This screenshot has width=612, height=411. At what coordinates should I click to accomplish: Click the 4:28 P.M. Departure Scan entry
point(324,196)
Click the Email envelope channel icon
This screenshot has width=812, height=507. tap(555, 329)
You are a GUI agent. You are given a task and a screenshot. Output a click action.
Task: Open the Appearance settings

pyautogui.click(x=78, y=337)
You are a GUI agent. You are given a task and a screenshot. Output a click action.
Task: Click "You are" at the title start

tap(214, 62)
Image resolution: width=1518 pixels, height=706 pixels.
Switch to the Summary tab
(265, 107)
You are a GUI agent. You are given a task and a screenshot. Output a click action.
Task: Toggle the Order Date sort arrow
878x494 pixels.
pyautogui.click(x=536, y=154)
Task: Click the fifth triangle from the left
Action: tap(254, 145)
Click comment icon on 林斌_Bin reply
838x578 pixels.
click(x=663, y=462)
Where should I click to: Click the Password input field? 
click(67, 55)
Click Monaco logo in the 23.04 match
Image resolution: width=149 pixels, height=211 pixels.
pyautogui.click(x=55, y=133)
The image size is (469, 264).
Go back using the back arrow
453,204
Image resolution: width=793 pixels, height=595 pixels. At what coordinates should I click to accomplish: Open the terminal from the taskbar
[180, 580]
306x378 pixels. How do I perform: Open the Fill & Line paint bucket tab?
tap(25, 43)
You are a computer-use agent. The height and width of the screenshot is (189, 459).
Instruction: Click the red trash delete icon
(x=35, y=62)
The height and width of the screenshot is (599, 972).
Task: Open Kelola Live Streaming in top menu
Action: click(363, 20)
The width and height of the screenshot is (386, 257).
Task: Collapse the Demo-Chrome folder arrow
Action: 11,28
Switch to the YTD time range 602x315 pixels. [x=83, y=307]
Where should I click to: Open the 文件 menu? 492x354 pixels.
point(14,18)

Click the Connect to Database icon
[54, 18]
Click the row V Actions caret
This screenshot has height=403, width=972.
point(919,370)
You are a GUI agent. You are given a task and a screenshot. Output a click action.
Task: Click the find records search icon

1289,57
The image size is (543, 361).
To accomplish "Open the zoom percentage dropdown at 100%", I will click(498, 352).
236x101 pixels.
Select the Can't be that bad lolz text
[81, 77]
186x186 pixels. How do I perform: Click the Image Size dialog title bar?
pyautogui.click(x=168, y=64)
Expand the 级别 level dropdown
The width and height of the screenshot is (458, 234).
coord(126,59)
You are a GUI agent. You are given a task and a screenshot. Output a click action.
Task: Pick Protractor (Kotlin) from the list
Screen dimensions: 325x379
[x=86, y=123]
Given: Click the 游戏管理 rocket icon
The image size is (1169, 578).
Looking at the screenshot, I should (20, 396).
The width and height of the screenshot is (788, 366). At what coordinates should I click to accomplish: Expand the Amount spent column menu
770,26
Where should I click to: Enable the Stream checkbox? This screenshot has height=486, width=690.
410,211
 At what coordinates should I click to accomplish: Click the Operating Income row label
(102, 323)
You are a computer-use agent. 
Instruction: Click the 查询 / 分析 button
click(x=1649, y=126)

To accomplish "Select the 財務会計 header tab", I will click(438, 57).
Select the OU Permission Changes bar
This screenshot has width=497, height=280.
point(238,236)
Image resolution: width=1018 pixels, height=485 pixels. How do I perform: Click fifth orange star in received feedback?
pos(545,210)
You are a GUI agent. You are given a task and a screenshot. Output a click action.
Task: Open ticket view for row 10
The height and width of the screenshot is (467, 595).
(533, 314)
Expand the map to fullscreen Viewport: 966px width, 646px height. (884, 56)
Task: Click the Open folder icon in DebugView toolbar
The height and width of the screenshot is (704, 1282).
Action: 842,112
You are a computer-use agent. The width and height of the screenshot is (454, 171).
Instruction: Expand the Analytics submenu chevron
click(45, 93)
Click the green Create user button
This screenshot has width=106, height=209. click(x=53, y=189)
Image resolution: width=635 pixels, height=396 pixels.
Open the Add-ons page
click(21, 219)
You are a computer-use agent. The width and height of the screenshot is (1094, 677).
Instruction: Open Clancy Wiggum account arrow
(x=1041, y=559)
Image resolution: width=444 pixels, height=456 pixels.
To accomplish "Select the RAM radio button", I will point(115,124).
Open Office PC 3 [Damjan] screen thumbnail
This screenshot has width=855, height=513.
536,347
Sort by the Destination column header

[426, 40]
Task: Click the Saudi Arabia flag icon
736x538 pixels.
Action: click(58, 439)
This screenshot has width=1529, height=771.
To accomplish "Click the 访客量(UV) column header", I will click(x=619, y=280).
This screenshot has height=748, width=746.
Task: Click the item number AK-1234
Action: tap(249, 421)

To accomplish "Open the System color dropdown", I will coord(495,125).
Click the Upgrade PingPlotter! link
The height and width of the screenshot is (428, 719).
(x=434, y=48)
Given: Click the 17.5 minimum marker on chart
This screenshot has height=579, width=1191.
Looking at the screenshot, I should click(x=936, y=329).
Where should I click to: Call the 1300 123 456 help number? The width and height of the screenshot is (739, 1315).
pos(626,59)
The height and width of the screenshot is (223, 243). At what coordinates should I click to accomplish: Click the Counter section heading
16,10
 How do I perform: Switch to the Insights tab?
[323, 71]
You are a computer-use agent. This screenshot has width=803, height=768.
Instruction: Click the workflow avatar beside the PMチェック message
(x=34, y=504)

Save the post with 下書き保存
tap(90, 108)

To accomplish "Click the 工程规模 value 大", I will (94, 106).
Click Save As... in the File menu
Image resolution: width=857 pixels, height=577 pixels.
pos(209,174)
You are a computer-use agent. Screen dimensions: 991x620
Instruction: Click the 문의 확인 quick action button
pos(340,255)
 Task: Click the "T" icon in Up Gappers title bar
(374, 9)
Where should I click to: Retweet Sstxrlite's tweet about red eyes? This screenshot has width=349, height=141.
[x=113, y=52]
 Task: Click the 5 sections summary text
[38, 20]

★ ★ ★ ★ ★

Activity:
Your output should be an exact copy of every line from the one containing "Save the post with 下書き保存" through the end of the records.

The completed task:
Save the post with 下書き保存
tap(90, 108)

To accomplish "Click the 工程规模 value 大", I will (94, 106).
Click Save As... in the File menu
Image resolution: width=857 pixels, height=577 pixels.
pos(209,174)
You are a computer-use agent. Screen dimensions: 991x620
Instruction: Click the 문의 확인 quick action button
pos(340,255)
 Task: Click the "T" icon in Up Gappers title bar
(374, 9)
Where should I click to: Retweet Sstxrlite's tweet about red eyes? This screenshot has width=349, height=141.
[x=113, y=52]
 Task: Click the 5 sections summary text
[38, 20]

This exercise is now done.